| ASSIGNMENT A |
In the text about Ampyra, where did the first clinical testing of the drug in paraplegic canines take place?
| ASSIGNMENT B |
Write the next part of the text about Ampyra, starting after its last sentence.

Medicine and Health
Medicine and Health
Multiple Sclerosis Medicine Developer
Richard Borgens is the Mari Hulman George Professor of Applied Neuroscience in the School of Veterinary Medicine and a professor of biomedical engineering at Purdue. He also is the founding director of Purdue's Center for Paralysis Research and a founding board member and chief scientific officer for Andara Life Sciences Inc.
Borgens, in collaboration with Riyi Shi and Andrew Blight (former Purdue professor), developed the drug Ampyra, which has received approval from the U.S. Food and Drug Administration, for improving motor function in patients with multiple sclerosis. Ampyra is the first and only FDA-approved therapy addressing walking impairment in MS patients — one of the most difficult and pervasive challenges of the disease. In clinical trials, patients who took Ampyra demonstrated an increased walking speed, regardless of which of the four major types of MS they exhibited (relapsing remitting, secondary progressive, progressive relapsing or primary progressive). Researchers at Purdue developed the original concept and basic science, and conducted initial animal studies at Purdue's Center for Paralysis Research facilities. The first clinical testing of the drug in paraplegic canines occurred on the Purdue campus in the School of Veterinary Medicine.

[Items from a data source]
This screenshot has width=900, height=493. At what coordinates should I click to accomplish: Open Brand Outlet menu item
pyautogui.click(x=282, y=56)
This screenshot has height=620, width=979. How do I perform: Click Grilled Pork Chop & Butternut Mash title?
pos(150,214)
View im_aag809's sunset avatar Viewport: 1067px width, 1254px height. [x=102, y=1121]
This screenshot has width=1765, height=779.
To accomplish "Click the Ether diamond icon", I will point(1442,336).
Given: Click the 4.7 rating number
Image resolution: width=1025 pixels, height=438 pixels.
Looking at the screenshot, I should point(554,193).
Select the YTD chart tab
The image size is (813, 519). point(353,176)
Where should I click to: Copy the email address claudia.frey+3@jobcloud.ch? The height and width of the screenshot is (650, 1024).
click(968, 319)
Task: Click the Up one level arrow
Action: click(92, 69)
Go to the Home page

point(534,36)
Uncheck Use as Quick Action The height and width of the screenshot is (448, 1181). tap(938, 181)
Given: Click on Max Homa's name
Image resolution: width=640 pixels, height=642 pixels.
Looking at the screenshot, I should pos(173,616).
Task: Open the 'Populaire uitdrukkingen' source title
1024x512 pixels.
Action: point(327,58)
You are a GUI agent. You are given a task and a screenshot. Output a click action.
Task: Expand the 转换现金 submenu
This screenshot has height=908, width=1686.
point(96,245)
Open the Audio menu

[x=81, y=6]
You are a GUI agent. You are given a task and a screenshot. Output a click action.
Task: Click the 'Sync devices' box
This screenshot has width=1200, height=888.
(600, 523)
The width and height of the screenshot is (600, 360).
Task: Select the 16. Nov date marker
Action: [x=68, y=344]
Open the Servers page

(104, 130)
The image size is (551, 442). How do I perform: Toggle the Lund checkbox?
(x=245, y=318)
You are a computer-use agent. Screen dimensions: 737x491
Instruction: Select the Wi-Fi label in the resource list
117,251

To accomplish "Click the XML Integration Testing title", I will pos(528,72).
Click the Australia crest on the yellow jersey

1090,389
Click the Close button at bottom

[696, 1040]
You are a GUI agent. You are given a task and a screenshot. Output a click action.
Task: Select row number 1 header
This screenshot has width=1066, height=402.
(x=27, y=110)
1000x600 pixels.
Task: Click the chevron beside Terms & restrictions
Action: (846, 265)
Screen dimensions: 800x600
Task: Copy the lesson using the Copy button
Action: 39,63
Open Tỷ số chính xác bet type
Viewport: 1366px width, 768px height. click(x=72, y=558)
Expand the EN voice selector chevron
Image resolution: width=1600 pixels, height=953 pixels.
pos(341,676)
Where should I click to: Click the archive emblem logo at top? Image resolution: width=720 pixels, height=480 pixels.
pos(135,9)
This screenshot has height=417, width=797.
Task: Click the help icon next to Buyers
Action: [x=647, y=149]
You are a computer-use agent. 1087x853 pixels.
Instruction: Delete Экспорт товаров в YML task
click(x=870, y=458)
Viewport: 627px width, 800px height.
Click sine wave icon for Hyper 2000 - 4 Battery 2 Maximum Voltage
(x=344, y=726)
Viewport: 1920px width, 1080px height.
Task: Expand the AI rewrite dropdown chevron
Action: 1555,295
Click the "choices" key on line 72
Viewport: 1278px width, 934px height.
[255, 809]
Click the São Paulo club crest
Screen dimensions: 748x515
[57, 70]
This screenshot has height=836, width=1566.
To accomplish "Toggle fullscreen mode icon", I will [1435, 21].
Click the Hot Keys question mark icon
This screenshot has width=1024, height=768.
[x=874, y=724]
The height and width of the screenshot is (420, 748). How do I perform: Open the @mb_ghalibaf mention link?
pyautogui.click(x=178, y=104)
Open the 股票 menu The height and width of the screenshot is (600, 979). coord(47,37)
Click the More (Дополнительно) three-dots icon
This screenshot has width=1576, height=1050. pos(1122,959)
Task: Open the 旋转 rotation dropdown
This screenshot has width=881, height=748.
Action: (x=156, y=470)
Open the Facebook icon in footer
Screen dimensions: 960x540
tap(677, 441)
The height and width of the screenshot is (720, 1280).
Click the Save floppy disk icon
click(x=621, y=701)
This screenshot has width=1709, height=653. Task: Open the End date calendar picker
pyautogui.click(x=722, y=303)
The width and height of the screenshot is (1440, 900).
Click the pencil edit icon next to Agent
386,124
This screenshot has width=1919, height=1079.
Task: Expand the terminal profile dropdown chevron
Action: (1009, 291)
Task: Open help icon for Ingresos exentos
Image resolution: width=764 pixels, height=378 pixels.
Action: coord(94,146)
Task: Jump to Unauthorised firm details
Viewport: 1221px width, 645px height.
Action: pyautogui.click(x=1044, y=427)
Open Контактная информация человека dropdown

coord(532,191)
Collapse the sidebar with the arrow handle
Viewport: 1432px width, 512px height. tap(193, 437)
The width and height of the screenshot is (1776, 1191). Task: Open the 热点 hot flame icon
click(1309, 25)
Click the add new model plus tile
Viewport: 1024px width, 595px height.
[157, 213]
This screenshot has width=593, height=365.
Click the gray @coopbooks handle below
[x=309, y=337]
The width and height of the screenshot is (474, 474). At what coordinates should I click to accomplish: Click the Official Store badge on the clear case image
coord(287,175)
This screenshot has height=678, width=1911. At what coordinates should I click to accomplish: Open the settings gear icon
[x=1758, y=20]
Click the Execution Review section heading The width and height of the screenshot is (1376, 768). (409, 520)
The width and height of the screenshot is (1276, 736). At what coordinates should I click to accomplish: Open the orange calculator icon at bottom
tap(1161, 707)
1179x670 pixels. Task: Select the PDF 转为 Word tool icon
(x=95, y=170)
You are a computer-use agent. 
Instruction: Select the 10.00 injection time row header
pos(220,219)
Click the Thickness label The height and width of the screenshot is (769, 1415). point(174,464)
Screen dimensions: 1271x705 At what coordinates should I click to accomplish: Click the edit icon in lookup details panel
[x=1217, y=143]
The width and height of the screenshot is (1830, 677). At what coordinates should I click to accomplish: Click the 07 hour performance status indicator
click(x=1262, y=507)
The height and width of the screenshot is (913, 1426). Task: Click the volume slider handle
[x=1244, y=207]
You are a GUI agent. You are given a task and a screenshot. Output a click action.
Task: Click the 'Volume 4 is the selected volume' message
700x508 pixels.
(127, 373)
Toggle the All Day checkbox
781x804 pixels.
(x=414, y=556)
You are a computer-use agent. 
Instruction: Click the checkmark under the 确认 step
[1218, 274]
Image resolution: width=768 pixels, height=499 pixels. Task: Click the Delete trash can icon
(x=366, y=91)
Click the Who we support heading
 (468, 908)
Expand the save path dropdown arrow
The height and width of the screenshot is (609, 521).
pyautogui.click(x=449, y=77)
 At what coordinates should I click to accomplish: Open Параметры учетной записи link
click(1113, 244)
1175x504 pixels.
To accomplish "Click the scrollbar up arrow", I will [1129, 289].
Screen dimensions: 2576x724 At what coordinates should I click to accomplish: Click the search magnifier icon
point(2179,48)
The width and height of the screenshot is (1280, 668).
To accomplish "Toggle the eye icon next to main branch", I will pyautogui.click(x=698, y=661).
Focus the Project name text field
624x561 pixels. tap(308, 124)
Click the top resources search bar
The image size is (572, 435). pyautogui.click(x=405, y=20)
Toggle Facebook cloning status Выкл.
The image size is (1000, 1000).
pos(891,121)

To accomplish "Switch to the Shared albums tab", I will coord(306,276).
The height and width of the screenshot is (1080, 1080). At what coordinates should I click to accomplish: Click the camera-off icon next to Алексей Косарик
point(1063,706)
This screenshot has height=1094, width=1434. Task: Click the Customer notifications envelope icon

| EXERCISE RESPONSE A |
On the Purdue campus, in the School of Veterinary Medicine.

| EXERCISE RESPONSE B |
Borgens received his PhD in biophysics and experimental zoology from Purdue in 1977 and was a postdoctoral fellow at Yale University for three years. He earned his bachelor's and master's degrees from North Texas State University in 1970 and 1973, respectively. He was a National Paraplegia Foundation Fellow at Yale and worked at Jackson Laboratory and the Institute for Medical Research before joining Purdue's faculty in 1982.
Herbert C. Brown was one of the leading American chemists of the 20th century. His Nobel Prize-winning work with boron compounds revolutionized synthetic organic chemistry.
His discoveries at Purdue opened entirely new avenues in both academic and industrial chemistry. Boranes are now used in the synthesis of many organic compounds, including medications such as the antidepressant Prozac and the cholesterol-lowering drug Lipitor. Brown came to Purdue in 1947. During the late 1950s, he and his students discovered that unsaturated organic molecules can be readily converted to organoboranes through hydroboration reactions, in which boron and hydrogen add to multiple bonds.
He supervised a very large group of graduate students and postdoctoral researchers — most notably Ei-ichi Negishi and Akira Suzuki, 2010 Nobel laureates who studied with Brown in the 1960s. Brown retired in 1979 but continued to be an active researcher until his death in 2004.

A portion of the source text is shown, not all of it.